MT registra 36 óbitos por dengue e 11 por chikungunya entre janeiro e começo de novembro

Devido às condições climáticas, existe possibilidade de aumento no surgimento e na proliferação do mosquito, que transmite a dengue, zika e chikungunya


Por Rota Araguaia em 25/11/2024 às 10:10 hs

MT registra 36 óbitos por dengue e 11 por chikungunya entre janeiro e começo de novembro
Reprodução

Redação

Com a chegada do período chuvoso em 2024, as altas temperaturas aliadas à umidade têm preocupado as autoridades de saúde pública devido ao risco de proliferação do mosquito Aedes aegypti, vetor de doenças como dengue, chikungunya e zika.

Segundo o último boletim epidemiológico da Secretaria de Estado de Saúde (SES), divulgado em 17 de novembro, Mato Grosso registrou um aumento expressivo nos casos prováveis de dengue e chikungunya em relação a 2023. Foram notificados 41.631 casos de dengue (59% a mais que no ano anterior) e 20.600 de chikungunya (alta de 7.673%). Por outro lado, os casos de zika reduziram 19%, com 397 registros.
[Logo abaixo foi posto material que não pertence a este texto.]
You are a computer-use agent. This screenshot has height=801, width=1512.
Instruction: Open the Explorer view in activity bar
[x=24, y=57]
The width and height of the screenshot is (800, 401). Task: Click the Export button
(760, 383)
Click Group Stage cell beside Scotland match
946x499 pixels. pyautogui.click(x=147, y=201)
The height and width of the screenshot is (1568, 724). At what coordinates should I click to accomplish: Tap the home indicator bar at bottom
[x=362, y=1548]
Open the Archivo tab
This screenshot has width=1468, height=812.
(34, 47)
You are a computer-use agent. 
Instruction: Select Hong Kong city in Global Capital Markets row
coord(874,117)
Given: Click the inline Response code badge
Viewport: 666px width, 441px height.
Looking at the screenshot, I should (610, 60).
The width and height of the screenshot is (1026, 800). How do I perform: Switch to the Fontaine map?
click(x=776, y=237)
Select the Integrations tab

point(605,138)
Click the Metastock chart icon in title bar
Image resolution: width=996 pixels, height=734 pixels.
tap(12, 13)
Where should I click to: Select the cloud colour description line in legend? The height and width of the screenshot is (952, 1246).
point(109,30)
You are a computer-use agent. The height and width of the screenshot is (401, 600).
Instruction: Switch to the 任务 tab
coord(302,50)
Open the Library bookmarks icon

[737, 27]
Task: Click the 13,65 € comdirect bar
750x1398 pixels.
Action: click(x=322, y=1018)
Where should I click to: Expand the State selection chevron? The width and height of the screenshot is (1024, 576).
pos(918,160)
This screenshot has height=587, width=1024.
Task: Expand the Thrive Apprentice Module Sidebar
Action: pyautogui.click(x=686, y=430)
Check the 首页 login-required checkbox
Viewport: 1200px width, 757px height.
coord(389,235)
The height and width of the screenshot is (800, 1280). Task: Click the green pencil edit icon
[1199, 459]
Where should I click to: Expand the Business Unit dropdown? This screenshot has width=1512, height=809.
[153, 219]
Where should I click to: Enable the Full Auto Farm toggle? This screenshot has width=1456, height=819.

O número de óbitos também preocupa. Até o momento, 36 mortes foram confirmadas por dengue, sendo as cidades mais afetadas Pontes e Lacerda (7 óbitos), Cuiabá (5) e Tangará da Serra (3). Chikungunya também fez vítimas fatais, com 11 mortes, das quais sete ocorreram em Tangará da Serra.

Circulação de sorotipos e risco de reinfecção

O relatório aponta a circulação de três dos quatro sorotipos de dengue no estado (1, 2 e 4). Essa diversidade aumenta a chance de reinfecção, o que eleva o risco de casos graves.

Para conter o avanço das arboviroses, o Governo Federal lançou um plano de ação para o período sazonal 2024/2025, com um investimento de R$ 1,5 bilhão. A estratégia inclui novas tecnologias, acompanhamento epidemiológico constante e apoio a estados e municípios com alertas e recursos.

Prevenção depende da população

Dados mostram que 75% dos criadouros do Aedes aegypti estão dentro de residências. Por isso, as autoridades reforçam a importância de uma checagem semanal em recipientes que possam acumular água parada. Apenas 10 minutos por semana podem interromper o ciclo de vida do mosquito, cujos ovos podem sobreviver até um ano em ambientes secos.

Além disso, o protagonismo dos agentes comunitários de saúde (ACSs) e de combate às endemias (ACEs) é fundamental para a conscientização. Em Mato Grosso, são 5.263 agentes comunitários e 2.059 agentes de combate às endemias atuando para orientar a população e implementar ações preventivas.

Com os números em alta, o combate às arboviroses exige esforço conjunto entre governo e sociedade para evitar uma crise de saúde pública.